North Korea’s nuclear test site may not be able to take another blast
North Korea’s nuclear test site may not be able to take another blast after a series of earthquakes raised questions over its stability. Experts believe Pyongyang’s sixth and largest test at the Punggye-ri nuclear site at the beginning of September may have destabilised the region to such an extent it can’t be used anymore.
On Friday a magnitude 2.7 earthquake was measured at North Hamgyong Province, the latest in a series of three strikes to have taken place since the test on September 3, and is not believed to be man-made. It has led to the theory that the hydrogen bomb test may have damaged the mountainous location in the northwest of the country. ‘The explosion from the September 3 test had such power that the existing tunnels within the underground testing site might have caved in,’ said Kim So-gu, head researcher at the Korea Seismological Institute.
‘I think the Punggye-ri region is now pretty saturated.
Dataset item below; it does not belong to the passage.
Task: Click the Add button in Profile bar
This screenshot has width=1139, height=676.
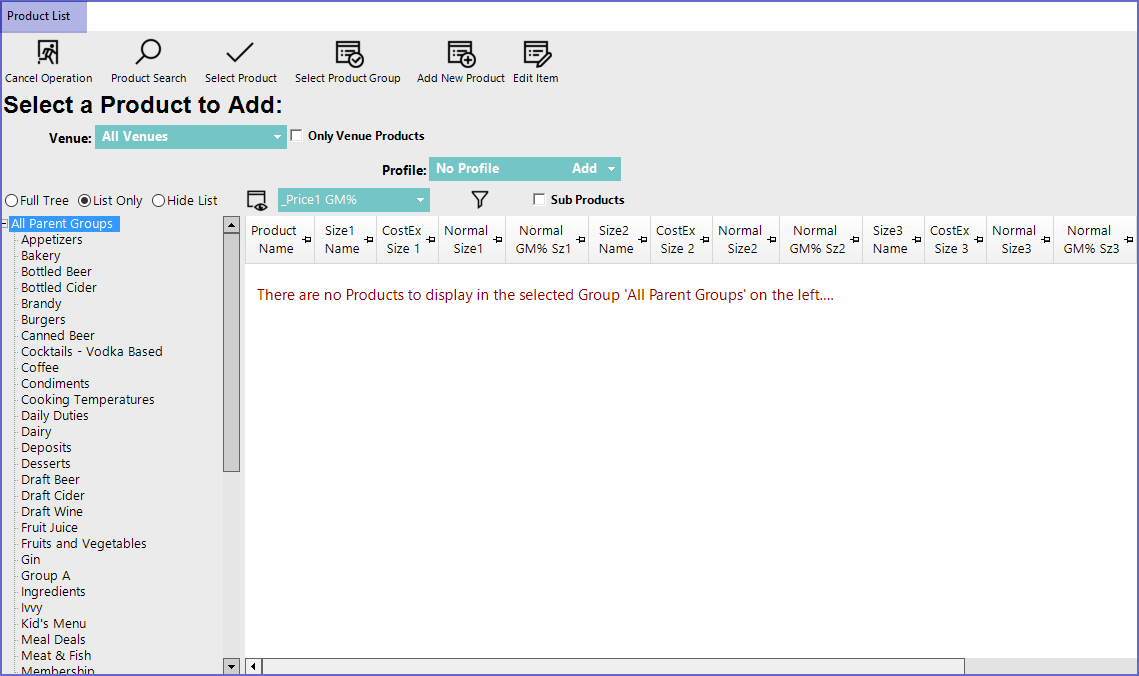Action: [584, 169]
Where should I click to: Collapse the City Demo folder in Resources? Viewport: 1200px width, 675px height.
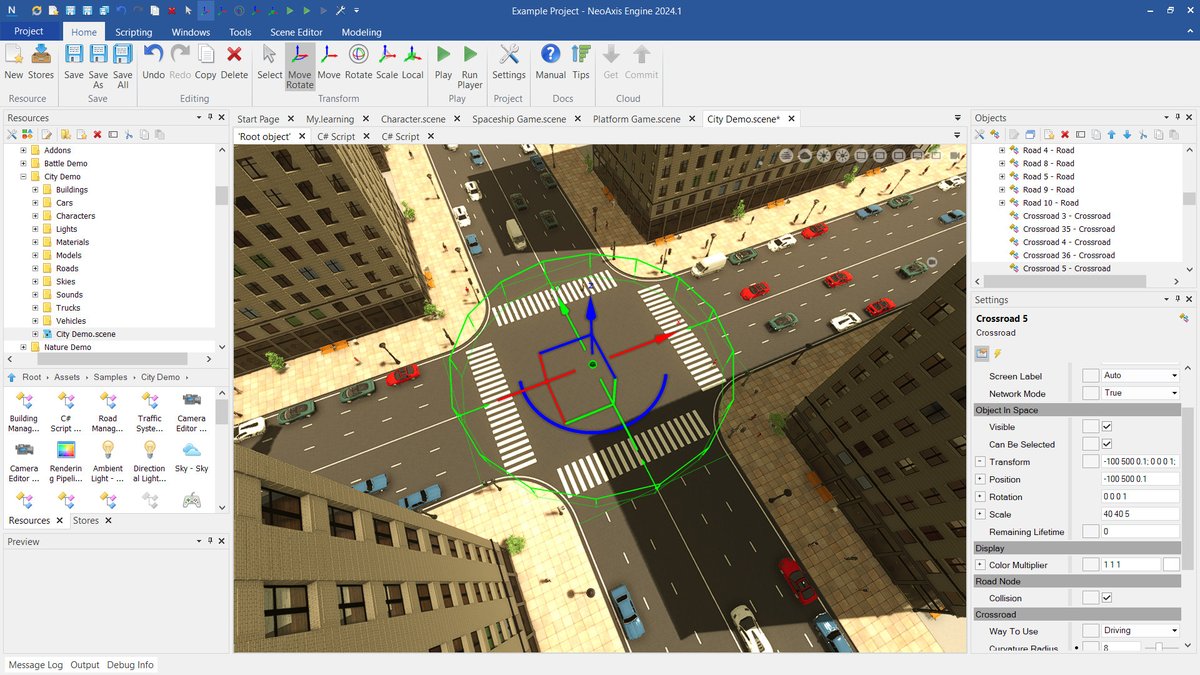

If it goes ahead with another test in this area, it could risk radioactive pollution.’ Satellite pictures have shown that a number of landslides have taken place throughout the region, giving further credence to the belief infrastructure and tunnels at the site may have collapsed and been damaged.
It is thought the tunnel that has been used for the previous five tests, including the latest which North Korea claimed was a hydrogen bomb, may have caved in. This could mean the next test could be above ground and perhaps take place over the ocean, in what would be a provocative display of intent and ambition to the US.